Cancer immunotherapies have led to some of the best outcomes when it comes to anticancer drugs. Except, that is, when they don't work.
But new findings suggest there may be another way to make cancer immunotherapy drugs a lot more effective more of the time. The new study suggests some T cells from healthy donors may be able to specifically recognize neoantigens present on human tumors and mount effective attacks against those tumors (Science 2016;352:1337-1341).
"[The study] showed that neoantigen-specific T cells from healthy donors could recognize and kill melanoma cells harboring the relevant mutation in vitro," Mahesh Yadav and Lelia Delamarre, both of the Department of Cancer Immunology at Genentech, wrote about the new research in an accompanying editorial (Science 2016;352:1275-1276). "The findings point to a new individualized approach for expanding immunotherapies."
The difference between this approach and previous T-cell therapies, they argue, is that this approach might be a way to systematically identify allogeneic T-cell receptors directed against neoantigens to build effective therapies.
"A systematic approach for identifying immunogenic neoantigens in a high-throughput manner is needed to advance neoantigen-based approaches in cancer immunotherapy. The findings of Stronen et al. now put us more firmly on that path," they write about the new research.
The approach has only been tested in the lab, so much more research is still needed to know if and/or how well the approach will work in developing new cancer drugs.

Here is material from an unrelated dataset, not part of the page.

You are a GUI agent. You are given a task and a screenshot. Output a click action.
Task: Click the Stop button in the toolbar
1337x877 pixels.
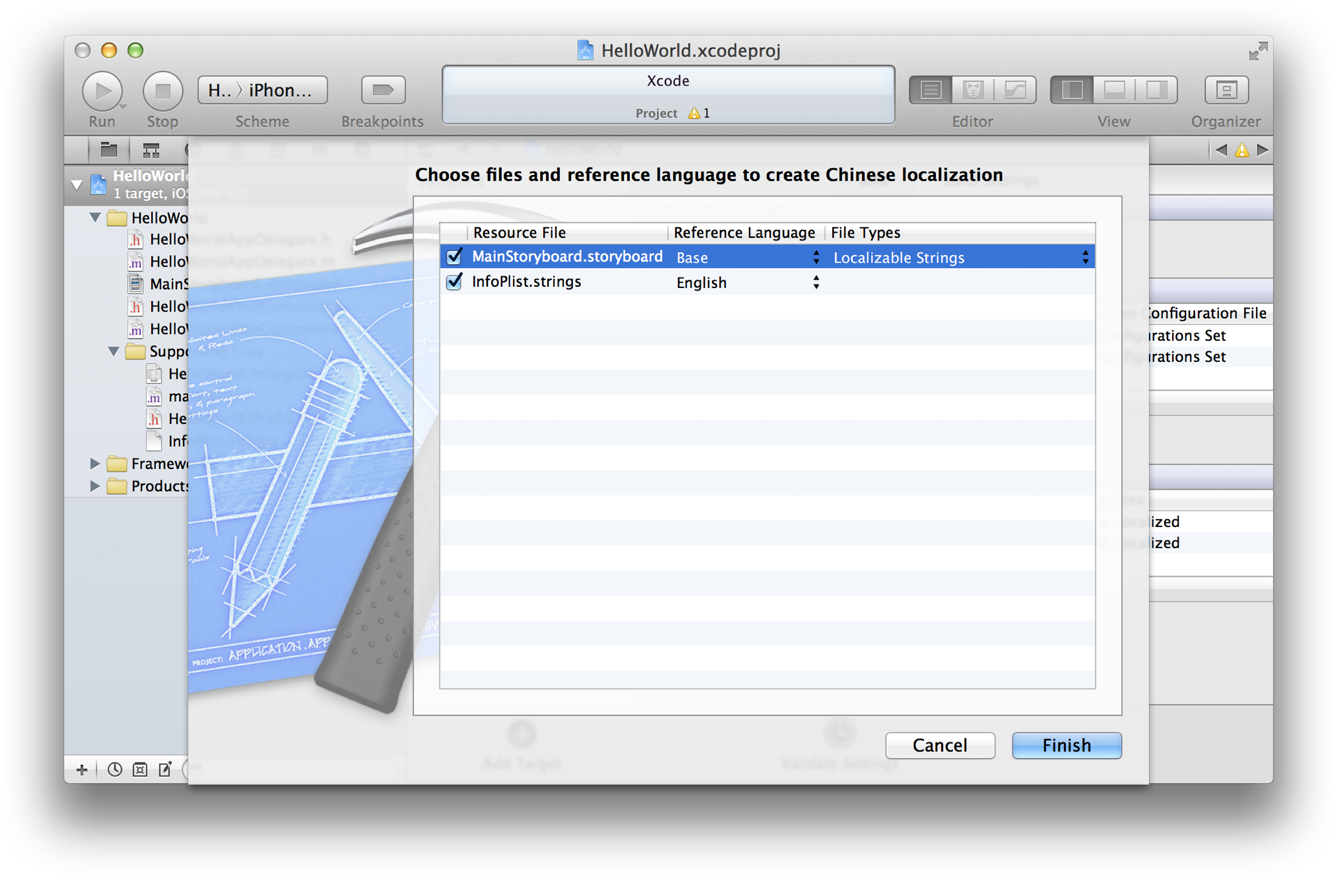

Study author Ton Schumacher, PhD, Senior Member at the Netherlands Cancer Institute-Antoni van Leeuwenhoek Hospital and Professor of Immunotechnology at Leiden University, told Oncology Times more about the research and why it might be so promising.
1 For oncologists without expertise in translational research, what are neoantigens and what do they (or might they) play in cancer immunotherapies?
"Recent research by others and us has shown that the DNA damage that, on the one hand leads to oncogenic transformation, also leads to the formation of aberrant peptides (neoantigens) that can be recognized by T cells. T-cell recognition of such neoantigens appears to explain much of the clinical activity of the cancer immunotherapies, such as PD-1 blockade, that are now revolutionizing cancer treatment for a number of human malignancies.
"A surprising finding in the prior research on T-cell recognition of neoantigens has been that in most patients the number of neoantigens to which a T-cell response is mounted is very modest, even for tumors with large amounts of DNA alterations. Here we wanted to determine whether the T-cell based immune system might perhaps not respond to 'all that is foreign' on the tumor cells.
"To address this, we first determined which neoantigens would be predicted to be present on the tumors of three patients. We then showed that the vast majority of these predicted neoantigens were not seen by T cells from the patients. But, when we used T cells from healthy donors, we could induce T-cell recognition of a large set of these neoantigens in an in vitro system.
"The research can be seen as further evidence that even though tumors arise from our own tissues, the DNA damage that they often carry offers an opportunity for attack by the immune system, and that therapies that aim to exploit this 'foreignness of human cancers' are of high interest."
2 So how do these findings change the way researchers currently think about immunotherapies?
"The key finding of our research is that there are many tumor antigens on human melanoma that can be recognized by T cells, but to which the T-cell pool of the patient did not mount a measurable response. These data thereby indicate that it should be feasible to broaden the tumor-specific T-cell response in cancer patients.
"Most current cancer immunotherapies rely on the endogenous T-cell pool of the patient to recognize cancer cells. The current data suggest it may actually be feasible to exploit an 'outsourced immune response,' using T cells from healthy donors as a starting point, to boost tumor-specific immunity."
3 This study looked at melanoma cells. How broadly do you expect this approach to work outside of melanoma?
"We expect that this approach may also be effective for other tumor types with similar amounts of DNA damage, such as lung cancer or bladder cancer
"The next step [of our research] is to further optimize the technology we have developed to create neoantigen-specific T-cell responses in vitro and to develop efficient strategies to transfer the neoantigen specific T-cell responses from these T cells into patient T cells. Together, this would allow us to test the concept within the clinic."